The decision of the Court of Appeals is reversed and the cause is remanded for consideration of appellant’s remaining alleged grounds of error.

TEAGUE and MILLER, JJ., concur in the result.

. All emphasis is supplied throughout by the writer of this opinion unless otherwise indicated.

. It must be emphasized that the factual situation here presented is unique and does not amount to cross-corroboration. Typically E_G_C_and N_C_would both be accomplices as a matter of law.

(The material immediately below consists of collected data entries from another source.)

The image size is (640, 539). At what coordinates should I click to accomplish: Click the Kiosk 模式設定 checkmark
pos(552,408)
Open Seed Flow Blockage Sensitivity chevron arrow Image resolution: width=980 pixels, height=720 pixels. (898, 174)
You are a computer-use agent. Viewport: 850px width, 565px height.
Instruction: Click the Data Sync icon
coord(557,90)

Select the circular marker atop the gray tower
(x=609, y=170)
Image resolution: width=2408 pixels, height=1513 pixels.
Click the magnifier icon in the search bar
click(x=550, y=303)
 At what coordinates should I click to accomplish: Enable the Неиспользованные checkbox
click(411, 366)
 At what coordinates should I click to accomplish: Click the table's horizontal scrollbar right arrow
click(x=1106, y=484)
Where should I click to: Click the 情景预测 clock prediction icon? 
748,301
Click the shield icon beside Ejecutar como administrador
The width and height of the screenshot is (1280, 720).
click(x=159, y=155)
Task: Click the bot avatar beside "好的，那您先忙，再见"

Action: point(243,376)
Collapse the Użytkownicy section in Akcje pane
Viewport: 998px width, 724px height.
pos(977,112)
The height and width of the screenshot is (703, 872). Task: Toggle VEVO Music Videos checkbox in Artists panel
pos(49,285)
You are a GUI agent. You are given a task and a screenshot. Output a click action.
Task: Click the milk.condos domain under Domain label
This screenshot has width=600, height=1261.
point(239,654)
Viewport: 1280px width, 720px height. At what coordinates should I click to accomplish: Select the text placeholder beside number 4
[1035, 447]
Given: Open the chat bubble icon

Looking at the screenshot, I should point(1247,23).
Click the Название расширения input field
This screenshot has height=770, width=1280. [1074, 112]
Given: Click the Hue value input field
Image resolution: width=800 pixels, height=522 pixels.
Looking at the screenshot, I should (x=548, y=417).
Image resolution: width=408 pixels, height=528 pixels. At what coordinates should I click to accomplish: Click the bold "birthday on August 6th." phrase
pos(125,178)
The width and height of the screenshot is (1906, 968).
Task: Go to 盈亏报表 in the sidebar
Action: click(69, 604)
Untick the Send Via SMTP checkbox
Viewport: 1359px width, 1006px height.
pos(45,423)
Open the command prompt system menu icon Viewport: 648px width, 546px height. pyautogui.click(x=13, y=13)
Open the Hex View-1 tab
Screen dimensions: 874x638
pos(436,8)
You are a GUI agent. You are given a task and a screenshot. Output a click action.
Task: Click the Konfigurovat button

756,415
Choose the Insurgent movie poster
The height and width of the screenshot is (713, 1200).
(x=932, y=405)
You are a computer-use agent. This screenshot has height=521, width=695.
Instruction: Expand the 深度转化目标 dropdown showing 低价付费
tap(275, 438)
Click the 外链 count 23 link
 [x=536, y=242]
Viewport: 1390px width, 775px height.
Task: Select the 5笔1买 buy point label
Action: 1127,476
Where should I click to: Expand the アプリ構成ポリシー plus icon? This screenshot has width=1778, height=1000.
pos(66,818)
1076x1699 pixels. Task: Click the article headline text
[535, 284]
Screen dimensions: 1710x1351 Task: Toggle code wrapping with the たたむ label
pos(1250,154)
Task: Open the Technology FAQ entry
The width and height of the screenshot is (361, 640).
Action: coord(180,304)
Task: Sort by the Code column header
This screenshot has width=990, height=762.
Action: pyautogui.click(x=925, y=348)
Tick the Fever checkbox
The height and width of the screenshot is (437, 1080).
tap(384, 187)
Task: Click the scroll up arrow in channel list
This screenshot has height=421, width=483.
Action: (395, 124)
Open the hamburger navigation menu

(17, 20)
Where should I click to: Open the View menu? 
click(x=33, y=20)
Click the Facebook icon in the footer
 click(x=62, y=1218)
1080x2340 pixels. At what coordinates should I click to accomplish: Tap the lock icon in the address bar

However, by virtue of long standing opinions of this Court which have remained unaffected by subsequent statutory revisions, a rape victim is not an accomplice. Soliz v. State, 163 Tex.Cr.R. 508, 293 S.W.2d 662 (Tex.Cr.App.1956); Fields v. State, 147 Tex.Cr.R. 540, 182 S.W.2d 815 (Tex.Cr.App.1944); Womack v. State, 145 Tex.Cr.R. 551, 170 S.W.2d 478 (Tex.Cr.App.1943); Ambrose v. State, 145 Tex.Cr.R. 1, 165 S.W.2d 188 (Tex.Cr.App.1942); Lucas v. State, 86 Tex.Cr.R. 439, 216 S.W. 396 (Tex.Cr.App.1920); Battles v. State, 63 Tex.Cr.R. 147, 140 S.W. 783 (Tex.Cr.App.1911); Hamilton v. State, 36 Tex.Cr.R. 372, 37 S.W. 431 (Tex.Cr.App.1896).